Ao retratar a rotina de um grupo de strippers de um clube mediano, Soderbergh entrega um filme de narrativa dormente - pela clara fuga da obviedade, Magic Mike pouco se aproxima de seus personagens e de uma decupagem comum. A câmera está livre para se deitar onde e como quiser, mas aqui, o voyeurismo parece ferramenta maior. Os shows ganham mais tempo de exibição que os conflitos que apontam a persona de cada dançarino.

Channing Tatum e Matthew McConaughey entregam interpretações impressionantes - ou pelo menos servem de contraponto para a atuações hermas de um grupo de coadjuvantes. E conte este como o único suporte para o desenvolver narrativo. Temas comuns deste nicho como o desejo feminino, dinheiro e drogas são praticamente impostos de modo superficial pelo diretor, longe da naturalidade ou até mesmo de um enredo caricato.

Como exercício estilístico, Magic Mike é inferior ao já citado A Toda Prova, longa antecessor às aventuras dos strippers. Aliás, Mike podeservir como uma continuação natural deste conceito, pois Soderbergh continua displicente ao desenvolvimento e consequentemente ao mercado, alvo principal do diretor nesta sequência de filmes que propõem, em diversas óticas e gêneros, o adormecer de nuances melodramáticos ou clichês de ação através de caricaturas. Desta vez, a piada não funcionou.

+-------+

• [Tarefas obrigatórias]
**A.** Segundo a crítica, quais atores entregam interpretações impressionantes em Magic Mike?
**B.** Indique se cada afirmação está de acordo com a crítica e cite as palavras dela que o decidem: (i) os shows recebem mais tempo de exibição que os conflitos dos dançarinos; (ii) como exercício estilístico, Magic Mike supera A Toda Prova; (iii) o diretor trata o desejo feminino, o dinheiro e as drogas com naturalidade.
O material em nada contribui para as tarefas referentes à crítica.

• [Bloco de dados]
+-------+

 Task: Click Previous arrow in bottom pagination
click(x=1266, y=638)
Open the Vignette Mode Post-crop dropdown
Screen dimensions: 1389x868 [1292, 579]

+-------+

• [Respostas por tarefa]
**A.** Channing Tatum e Matthew McConaughey.

**B.**
(i) Sim: "Os shows ganham mais tempo de exibição que os conflitos que apontam a persona de cada dançarino."
(ii) Não: "Como exercício estilístico, Magic Mike é inferior ao já citado A Toda Prova"
(iii) Não: "são praticamente impostos de modo superficial pelo diretor, longe da naturalidade"